*** Data ***
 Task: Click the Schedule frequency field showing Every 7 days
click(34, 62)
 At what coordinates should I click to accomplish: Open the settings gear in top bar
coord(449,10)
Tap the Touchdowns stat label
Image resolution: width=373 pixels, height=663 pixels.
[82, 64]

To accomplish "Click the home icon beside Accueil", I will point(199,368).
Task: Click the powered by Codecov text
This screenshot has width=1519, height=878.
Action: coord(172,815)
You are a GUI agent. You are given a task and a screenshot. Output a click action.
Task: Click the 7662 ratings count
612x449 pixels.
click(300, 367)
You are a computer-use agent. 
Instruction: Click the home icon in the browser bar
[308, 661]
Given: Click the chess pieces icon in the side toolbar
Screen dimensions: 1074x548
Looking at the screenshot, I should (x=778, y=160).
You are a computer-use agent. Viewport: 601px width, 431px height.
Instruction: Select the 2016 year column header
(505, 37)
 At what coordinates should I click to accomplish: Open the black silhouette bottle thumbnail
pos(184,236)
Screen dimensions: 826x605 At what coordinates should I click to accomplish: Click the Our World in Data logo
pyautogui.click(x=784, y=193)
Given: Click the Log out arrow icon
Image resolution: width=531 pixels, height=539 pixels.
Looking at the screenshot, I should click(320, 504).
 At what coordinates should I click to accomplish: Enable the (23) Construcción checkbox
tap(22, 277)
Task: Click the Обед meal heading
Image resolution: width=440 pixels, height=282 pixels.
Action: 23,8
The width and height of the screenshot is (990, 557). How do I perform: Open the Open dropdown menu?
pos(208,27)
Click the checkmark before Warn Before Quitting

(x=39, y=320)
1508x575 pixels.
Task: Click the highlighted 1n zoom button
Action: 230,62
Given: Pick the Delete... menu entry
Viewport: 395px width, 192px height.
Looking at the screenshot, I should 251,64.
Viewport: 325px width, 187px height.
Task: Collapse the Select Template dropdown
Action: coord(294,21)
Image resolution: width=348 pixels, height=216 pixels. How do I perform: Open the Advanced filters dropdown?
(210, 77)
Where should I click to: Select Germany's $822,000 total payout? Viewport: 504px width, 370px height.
*** End of Data ***
## What this task involves
The lines to copy run from the one containing "Task: Click the powered by Codecov text" through the last line above. Copy them exactly and include nothing else.

## Task response
Task: Click the powered by Codecov text
This screenshot has width=1519, height=878.
Action: coord(172,815)
You are a GUI agent. You are given a task and a screenshot. Output a click action.
Task: Click the 7662 ratings count
612x449 pixels.
click(300, 367)
You are a computer-use agent. 
Instruction: Click the home icon in the browser bar
[308, 661]
Given: Click the chess pieces icon in the side toolbar
Screen dimensions: 1074x548
Looking at the screenshot, I should (x=778, y=160).
You are a computer-use agent. Viewport: 601px width, 431px height.
Instruction: Select the 2016 year column header
(505, 37)
 At what coordinates should I click to accomplish: Open the black silhouette bottle thumbnail
pos(184,236)
Screen dimensions: 826x605 At what coordinates should I click to accomplish: Click the Our World in Data logo
pyautogui.click(x=784, y=193)
Given: Click the Log out arrow icon
Image resolution: width=531 pixels, height=539 pixels.
Looking at the screenshot, I should click(320, 504).
 At what coordinates should I click to accomplish: Enable the (23) Construcción checkbox
tap(22, 277)
Task: Click the Обед meal heading
Image resolution: width=440 pixels, height=282 pixels.
Action: 23,8
The width and height of the screenshot is (990, 557). How do I perform: Open the Open dropdown menu?
pos(208,27)
Click the checkmark before Warn Before Quitting

(x=39, y=320)
1508x575 pixels.
Task: Click the highlighted 1n zoom button
Action: 230,62
Given: Pick the Delete... menu entry
Viewport: 395px width, 192px height.
Looking at the screenshot, I should 251,64.
Viewport: 325px width, 187px height.
Task: Collapse the Select Template dropdown
Action: coord(294,21)
Image resolution: width=348 pixels, height=216 pixels. How do I perform: Open the Advanced filters dropdown?
(210, 77)
Where should I click to: Select Germany's $822,000 total payout? Viewport: 504px width, 370px height.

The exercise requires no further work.